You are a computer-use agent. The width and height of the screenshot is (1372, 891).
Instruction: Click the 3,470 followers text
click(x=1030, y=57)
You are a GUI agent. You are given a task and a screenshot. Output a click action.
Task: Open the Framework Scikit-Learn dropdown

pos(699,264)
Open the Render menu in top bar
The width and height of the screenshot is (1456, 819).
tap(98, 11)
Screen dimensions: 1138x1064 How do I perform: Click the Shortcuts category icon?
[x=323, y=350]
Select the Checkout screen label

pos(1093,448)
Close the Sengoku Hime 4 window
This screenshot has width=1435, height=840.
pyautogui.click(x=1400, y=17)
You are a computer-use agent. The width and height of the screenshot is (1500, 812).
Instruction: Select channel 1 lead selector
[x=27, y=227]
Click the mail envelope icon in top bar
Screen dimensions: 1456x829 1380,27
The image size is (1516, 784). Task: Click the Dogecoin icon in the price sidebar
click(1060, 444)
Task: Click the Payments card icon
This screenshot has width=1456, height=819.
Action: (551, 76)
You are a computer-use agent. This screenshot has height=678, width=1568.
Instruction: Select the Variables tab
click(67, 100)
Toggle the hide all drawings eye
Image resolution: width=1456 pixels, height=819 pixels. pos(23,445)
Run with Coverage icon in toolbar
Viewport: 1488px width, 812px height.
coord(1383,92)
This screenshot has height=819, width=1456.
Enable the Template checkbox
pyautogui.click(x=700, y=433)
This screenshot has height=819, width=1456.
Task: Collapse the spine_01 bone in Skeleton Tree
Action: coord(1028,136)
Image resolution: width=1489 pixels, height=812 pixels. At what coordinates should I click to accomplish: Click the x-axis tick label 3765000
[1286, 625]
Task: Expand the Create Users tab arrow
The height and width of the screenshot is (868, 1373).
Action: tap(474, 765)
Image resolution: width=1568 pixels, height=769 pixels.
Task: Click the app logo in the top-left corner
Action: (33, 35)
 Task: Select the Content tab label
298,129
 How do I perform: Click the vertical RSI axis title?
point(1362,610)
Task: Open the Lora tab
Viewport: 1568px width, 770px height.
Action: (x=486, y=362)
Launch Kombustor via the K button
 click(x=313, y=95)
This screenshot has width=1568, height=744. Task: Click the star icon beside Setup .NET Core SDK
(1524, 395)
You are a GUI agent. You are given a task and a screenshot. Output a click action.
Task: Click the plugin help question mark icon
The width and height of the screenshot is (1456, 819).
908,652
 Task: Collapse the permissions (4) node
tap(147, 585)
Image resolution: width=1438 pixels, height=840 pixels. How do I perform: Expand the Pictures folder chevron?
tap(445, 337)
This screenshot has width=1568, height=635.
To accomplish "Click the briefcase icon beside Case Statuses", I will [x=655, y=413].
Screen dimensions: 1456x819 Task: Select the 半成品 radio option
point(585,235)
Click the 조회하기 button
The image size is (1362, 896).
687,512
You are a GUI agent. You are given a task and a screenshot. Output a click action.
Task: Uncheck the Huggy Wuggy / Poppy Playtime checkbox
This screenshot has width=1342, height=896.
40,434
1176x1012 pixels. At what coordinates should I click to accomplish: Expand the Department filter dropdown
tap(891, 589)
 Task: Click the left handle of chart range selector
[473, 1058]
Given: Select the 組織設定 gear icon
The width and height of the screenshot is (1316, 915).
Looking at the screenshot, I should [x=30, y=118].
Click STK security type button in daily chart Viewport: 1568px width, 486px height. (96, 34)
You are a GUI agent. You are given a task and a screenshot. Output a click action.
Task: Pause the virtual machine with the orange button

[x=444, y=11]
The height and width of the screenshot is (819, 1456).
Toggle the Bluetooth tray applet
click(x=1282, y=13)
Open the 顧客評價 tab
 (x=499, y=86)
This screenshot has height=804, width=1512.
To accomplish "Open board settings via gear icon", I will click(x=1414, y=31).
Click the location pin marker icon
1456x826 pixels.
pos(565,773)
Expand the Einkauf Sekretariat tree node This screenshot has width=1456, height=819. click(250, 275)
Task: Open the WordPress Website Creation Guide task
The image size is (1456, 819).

++++++

◆ Activity
Show each line of the listing that holds the string "computer".

◆ Solution to this exercise
You are a computer-use agent. The width and height of the screenshot is (1372, 891).
You are a computer-use agent. The width and height of the screenshot is (1500, 812).
You are a computer-use agent. This screenshot has height=678, width=1568.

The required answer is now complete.